Pa. Supreme Court’s October decisions: two on the application of Birchfield, and one the scope of liability under the concealed-carry statute.

Supreme Court Allocatur Grants

1. Comm. v. Ballentine, 379 MAL 2019 (Oct. 29, 2019)

Whether, in light of Commonwealth v. Veon, 150 A.2d 435 (Pa. 2016), a sentence to pay restitution to a nonprofit corporation may be ordered when the underlying offense occurred prior to October 24, 2018, the effective date of the amendment to 18 Pa.C.S. § 1106.

Supreme Court Opinions

In October, the Pennsylvania Supreme Court issued three opinions in criminal cases. Two of the three dealt with the application of the U.S. Supreme Court’s decision in Birchfield v. North Dakota.  The holdings of those opinions follow:

 Comm. v. Hays, __ A.3d __ (Pa., Oct. 31, 2019).  On the question of whether Birchfield should apply to all cases not yet final when Birchfield was rendered, our Supreme Court said Birchfield would apply so long as the Birchfield-issue was preserved at all stages of the litigation.  In this case, Hays hadn’t challenged his blood draw as being coerced.  He only argued there was no probable cause to stop his vehicle.  That motion failed, Hays was convicted at trial, then the following day the U.S. Supreme Court decided Birchfield.  Accordingly, Hays’s counsel raised the Birchfield holding in a post-sentence motion seeking a new trial.  The trial court granted a new trial, but ultimately the Superior Court reversed and the Supreme Court affirmed that reversal. It was Hays’s lack of clairvoyance to argue the issue yet to be decided by Birchfield (i.e. coercion), during pre-trial motions, which was fatal to his ability to get the benefit of Birchfield’s rule.  

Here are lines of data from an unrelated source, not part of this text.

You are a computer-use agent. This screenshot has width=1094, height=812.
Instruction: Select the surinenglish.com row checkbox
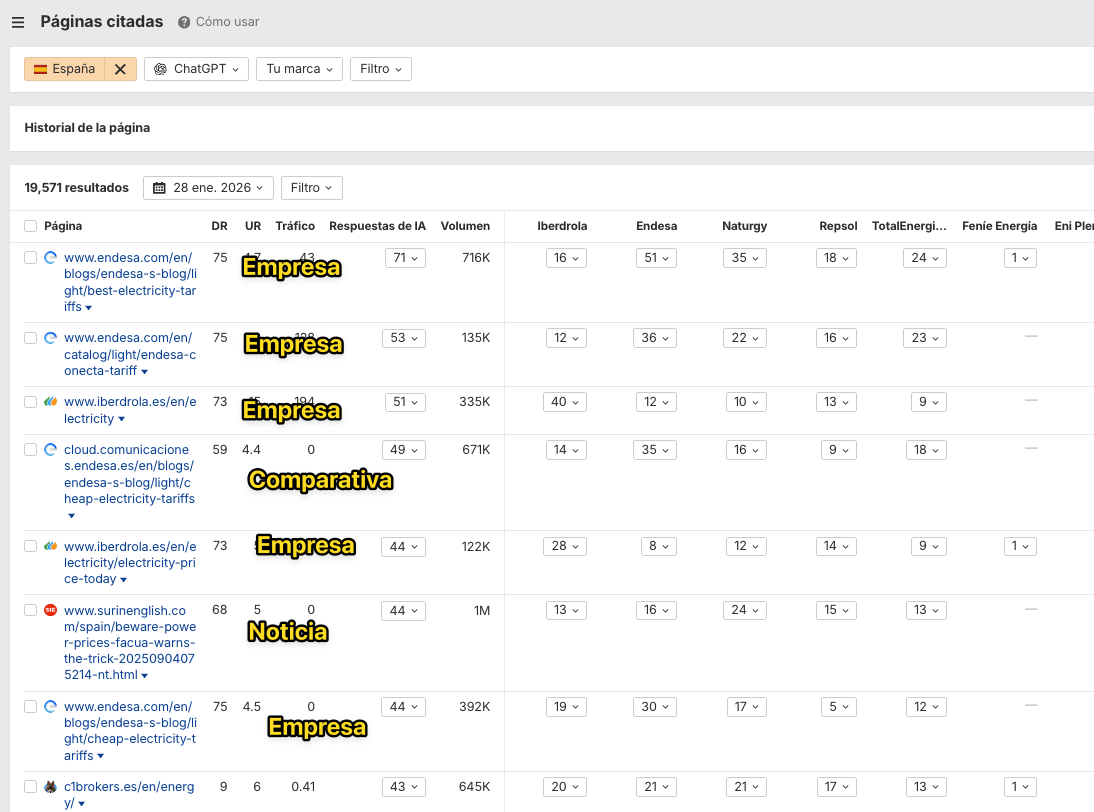coord(30,610)
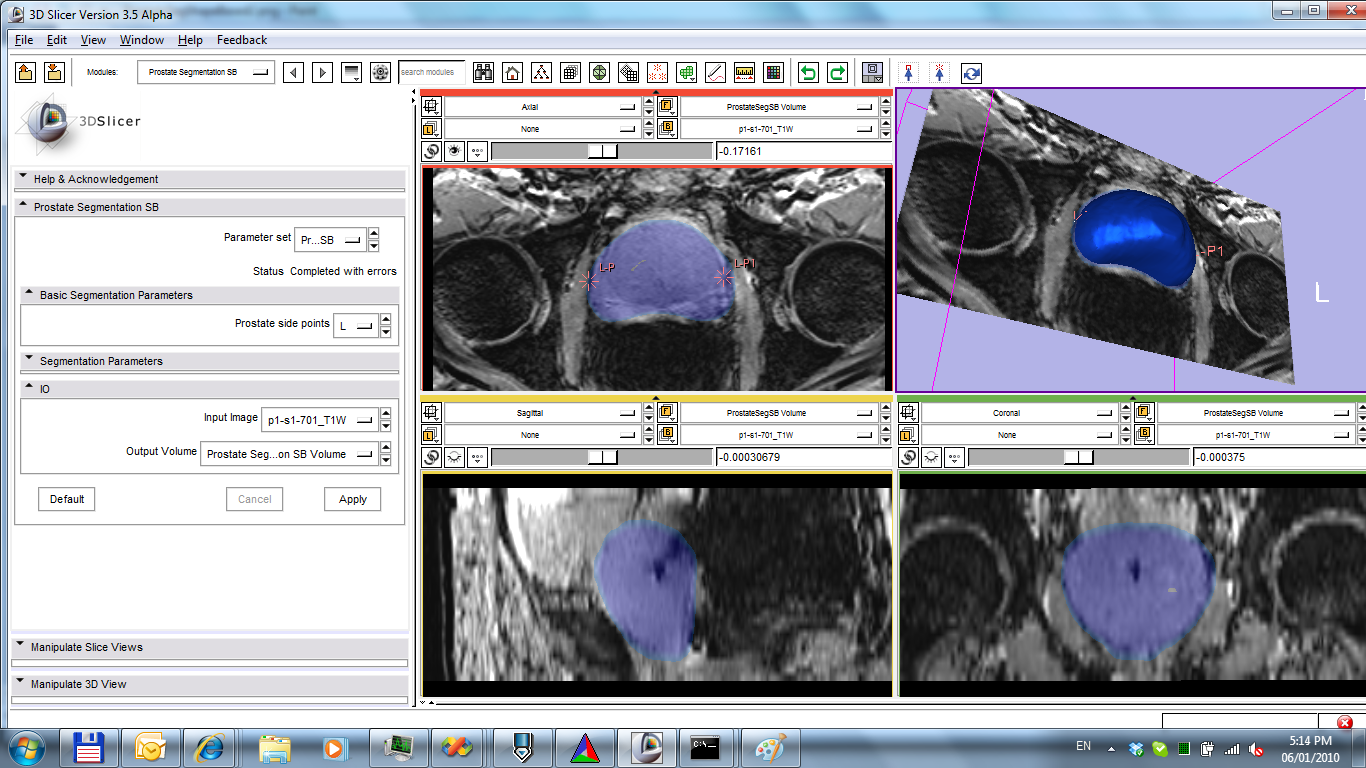Open the Input Image p1-s1-701_T1W dropdown
The width and height of the screenshot is (1366, 768).
(320, 421)

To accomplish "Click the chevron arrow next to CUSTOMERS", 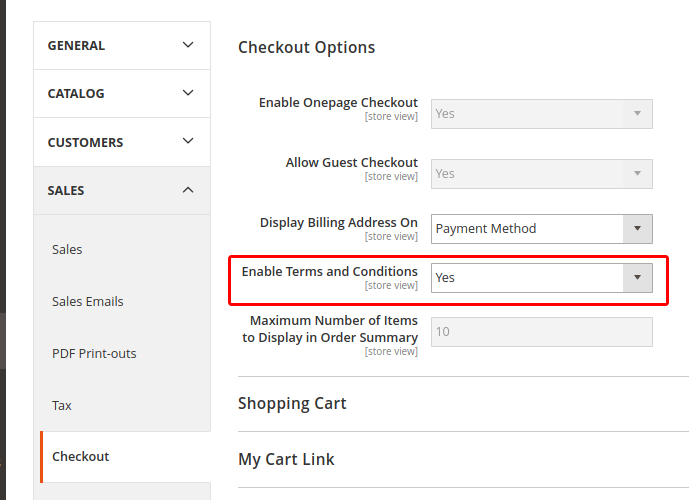I will click(188, 142).
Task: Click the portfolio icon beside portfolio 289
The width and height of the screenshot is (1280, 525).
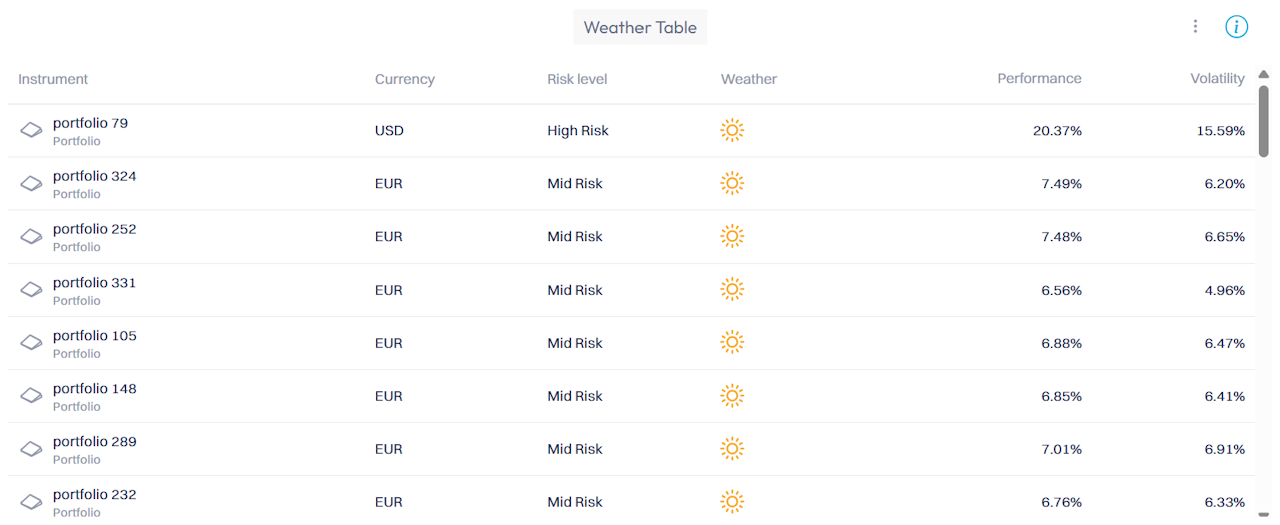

Personal note: Interestingly, as sentencing was deferred for a drug-and-alcohol assessment, the parties entered an agreement that Hays would only be sentenced on the general-impairment count and he’d not be sentenced on the highest-tier DUI count because of Birchfield.  Notwithstanding that agreement by the Commonwealth, however, the Commonwealth opposed the grant of a new trial based on Birchfield, arguing the issue was waived.  By the trial court’s estimations though it was the Commonwealth that was subject to the penalty of waiver since it agreed, based on Birchfield, no sentence should be imposed on the highest-tier DUI count. That, of course, didn’t matter in the final analysis to the Supreme Court. The take-away, therefore, is counsel and litigants must be mindful of “arguments relative to unsettled law,” and it won’t be an excuse to avoid waiver to say, “Well, the issue wasn’t decided yet, so I didn’t raise it.”  (I’d encourage practitioners to read Chief Justice Saylor’s short concurrence, which seemingly sends a signal that he’d be receptive to moving away from Pennsylvania’s stricter waiver rules to system more in line with the waiver principles of other states, such as those that employ the plain-error rule.)

Comm. v. Olson, __ A.3d __ (Pa., Oct. 31, 2019). In this case, the Supreme Court held that Birchfield is not a substantive rule of criminal procedure; therefore, it doesn’t apply retroactively to cases on collateral review. The reason why? “Because Birchfield did not set forth a ‘categorical constitutional guarantee’ that places criminal punishment for blood test refusal ‘altogether beyond the State’s power to impose,’ [ ] but, rather, established a procedural requirement that, once satisfied, authorizes that punishment . . . .”

Comm. v. Peters, __ A.3d __ (Pa., Oct. 31, 2019). This was a case concerning the interpretation of 18 Pa.C.S. § 6106(a)(1) (carrying a firearm without a license).  Here, the High Court said, “We now affirmatively reject, as contrary to the plain text of the statute, the concept that concealment on or about a different individual’s person can satisfy the concealment prerequisite of Section 6106(a)(1).”  

In plain English: one can’t be convicted of concealing a firearm that’s carried on another’s person. Thus, the government can’t convict under such circumstances either by way of a constructive-possession or accomplice theory. The Court reasoned that “a judicial construction allowing for criminal responsibility founded on the concealment of the weapon about another’s person would impermissibly broaden the scope of [Section 6106] beyond that which the Legislature has specified.”